Ein Spiel ist ein Spiel... Du sollst aber mehrere Spiele (oder zumindest Durchläufe) haben...


```
public class NullEinsSpiel {
	private int alleSpiele = 0;
	private int gewonneneSpiele = 0;

	public static void main(String[] args) {
		NullEinsSpiel nes = new NullEinsSpiel();
		
		// 10 mal spielen
		for (int i = 0; i < 10; i++) {
			
			// setzte mit deiner zufall methode gewonnen oder verloren
			int zahl = (int) ((Math.random()) * 2 + 0);
			if (zahl == 0) {
				nes.spiel(true);
			} else {
				nes.spiel(false);
			}
		}

		// noch 10 mal spielen - diesmal mit etwas schönerer Zufallsfuntion
		Random rnd = new Random();
		for (int i = 0; i < 10; i++) {
	        nes.spiel(rnd.nextBoolean());
		}
		
		System.out.println("Alle Spiele: "+nes.getAlleSpiele());
		System.out.println("Gewonnen Spiele: "+nes.getGewonneneSpiele());
		System.out.println("Verlorene Spiele: "+(nes.getAlleSpiele()-nes.getGewonneneSpiele()));
	}

	public void spiel(boolean gewonnen) {
		alleSpiele++;
		if (gewonnen) {
			gewonneneSpiele++;
		}
	}

	public int getAlleSpiele() {
		return alleSpiele;
	}

	public int getGewonneneSpiele() {
		return gewonneneSpiele;
	}

}
```

Versuch das mal nachzuvollziehen - und die Statistik/Gewinnquote und den Spieler dann dazu zu bauen


----------



## El Kabong (19. Jun 2010)

Hallo!

Bei der Methode spiel(boolean gewonnen) muss ja ein Parameter übergeben werden. rnd.nextBoolean() ist dieser Parameter, richtig?
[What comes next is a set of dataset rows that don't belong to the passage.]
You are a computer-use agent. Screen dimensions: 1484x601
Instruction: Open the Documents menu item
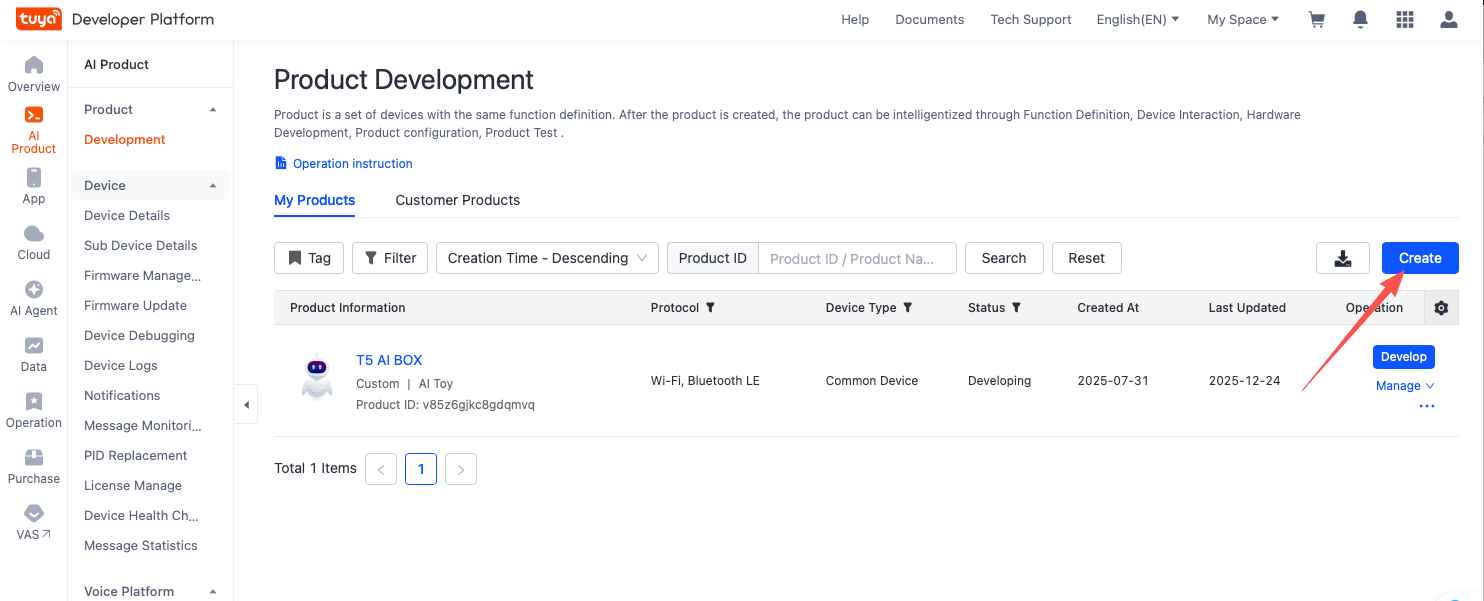929,19
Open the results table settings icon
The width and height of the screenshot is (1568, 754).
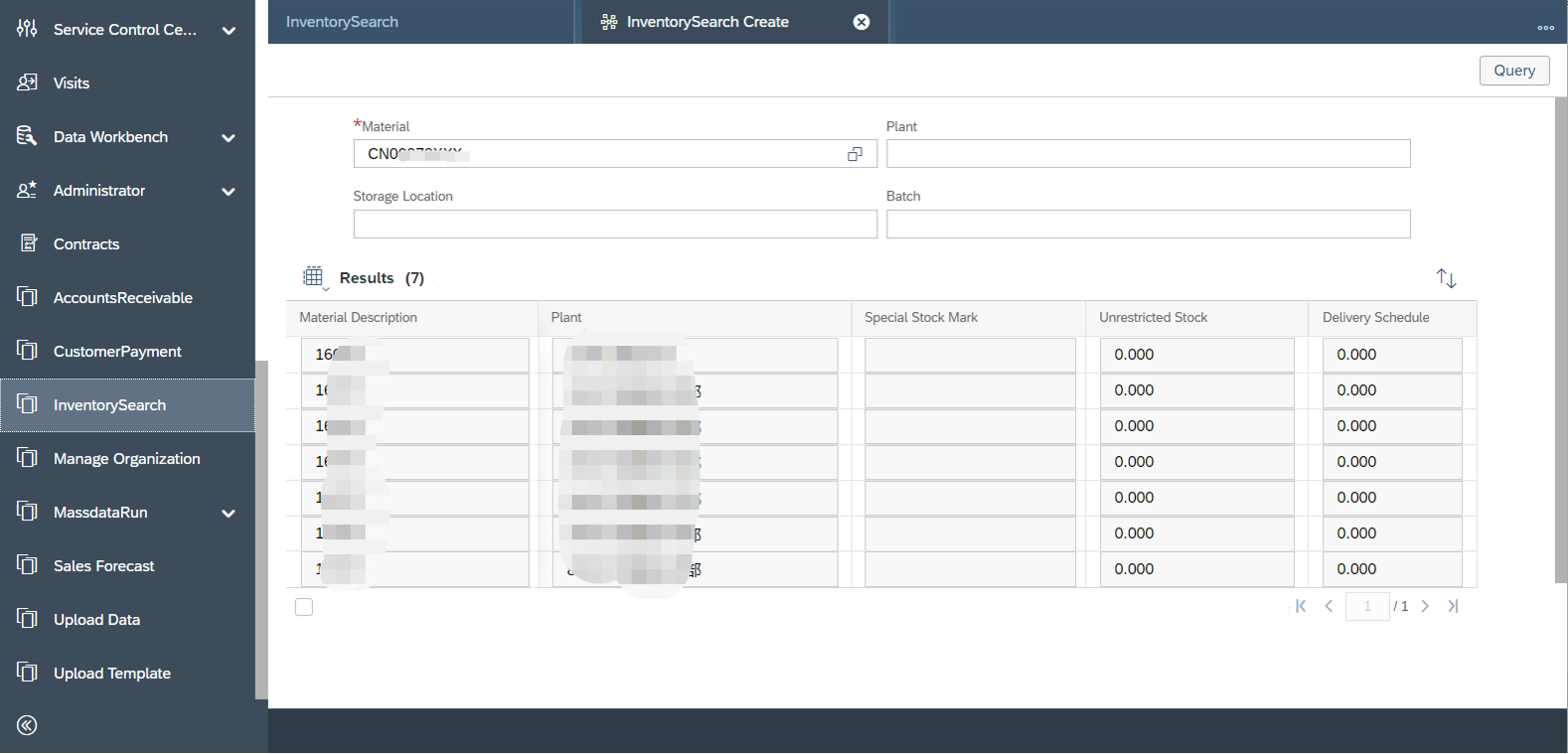tap(314, 277)
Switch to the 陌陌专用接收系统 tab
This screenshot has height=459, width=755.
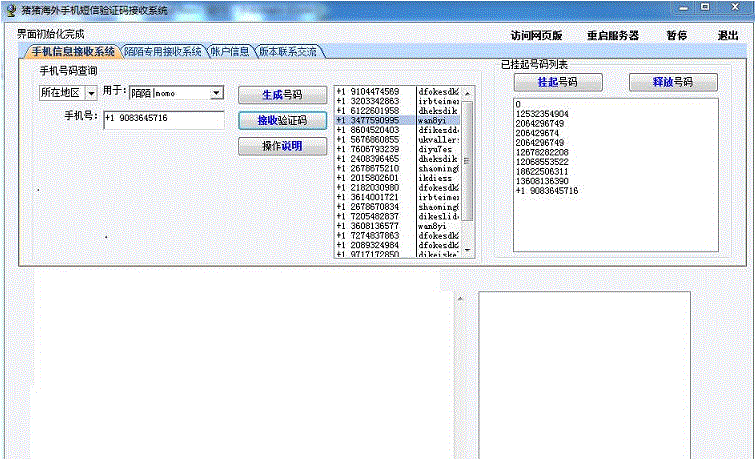click(162, 51)
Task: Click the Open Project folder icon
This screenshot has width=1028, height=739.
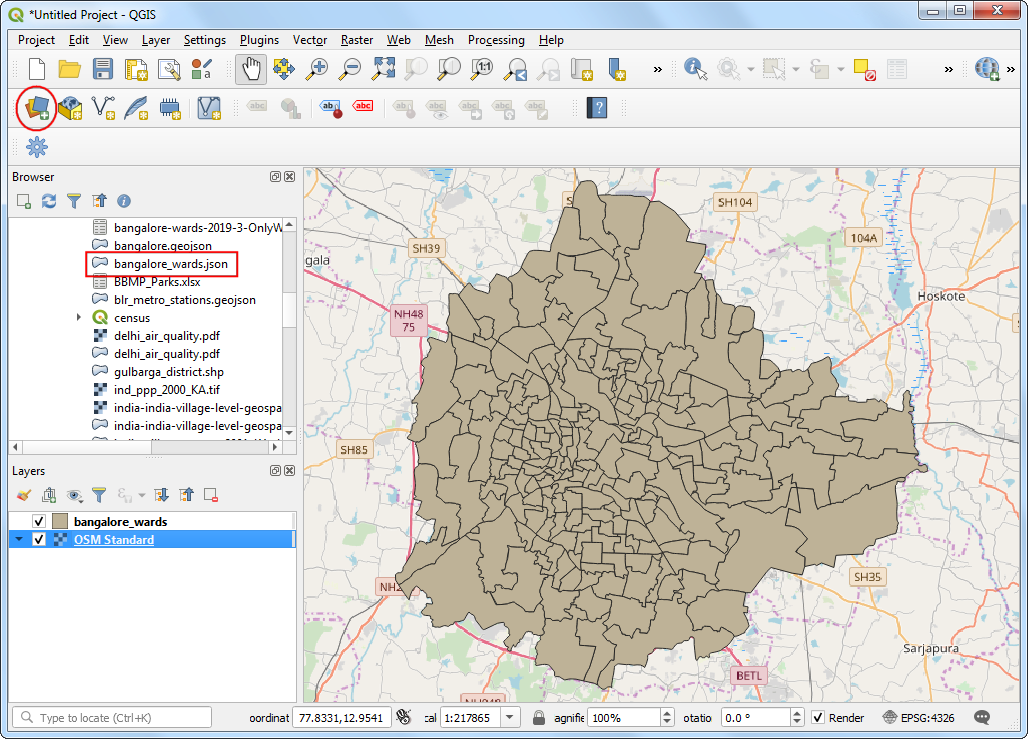Action: pyautogui.click(x=69, y=69)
Ich hab jetzt versucht den Spieler einzubauen und die Quote. 


```
import java.util.Random;

public class NullEinsSpiel {
	private double alleSpiele = 0;
	private double gewonneneSpiele = 0;
	private double quote;
	private String name;

	public static void main(String[] args) {
		NullEinsSpiel nes = new NullEinsSpiel();
		NullEinsSpiel name = new NullEinsSpiel("Mr Floppy");

		for (int i = 0; i < 10; i++) {

			int zahl = (int) ((Math.random()) * 2 + 0);
			if (zahl == 0) {
				nes.spiel(true);
			} else {
				nes.spiel(false);
			}
		}

		// noch 10 mal spielen - diesmal mit etwas schönerer Zufallsfuntion
		Random rnd = new Random();
		for (int i = 0; i < 10; i++) {
			nes.spiel(rnd.nextBoolean());
		}

		System.out.println("Name des Spielers: " + name.name);
		System.out.println("Alle Spiele: " + nes.getAlleSpiele());
		System.out.println("Gewonnen Spiele: " + nes.getGewonneneSpiele());
		System.out.println("Verlorene Spiele: "
				+ (nes.getAlleSpiele() - nes.getGewonneneSpiele()));
		System.out.println("Quote: " + nes.getGewinnQuote());

	}

	public void spiel(boolean gewonnen) {
		alleSpiele++;
		if (gewonnen) {
			gewonneneSpiele++;
		}
	}

	public double getAlleSpiele() {
		return alleSpiele;
	}

	public double getGewonneneSpiele() {
		return gewonneneSpiele;
	}

	public double getGewinnQuote() {
		this.quote = gewonneneSpiele / alleSpiele * 100;
		return quote;
	}

	public NullEinsSpiel(String name) {
		this.name = name;
	}

	public NullEinsSpiel() {
		
	}
}
```


*EDIT: * Ich musste den Datentyp int in double ändern, da ich ansonsten bei der Quote immer eine 0 rausbekommen würde. 



Gruß,
El Kabong


----------



## Gast2 (19. Jun 2010)

Jetzt stehen [c]name[/c] und [c]nes[/c] aber in keinem Zusammenhang.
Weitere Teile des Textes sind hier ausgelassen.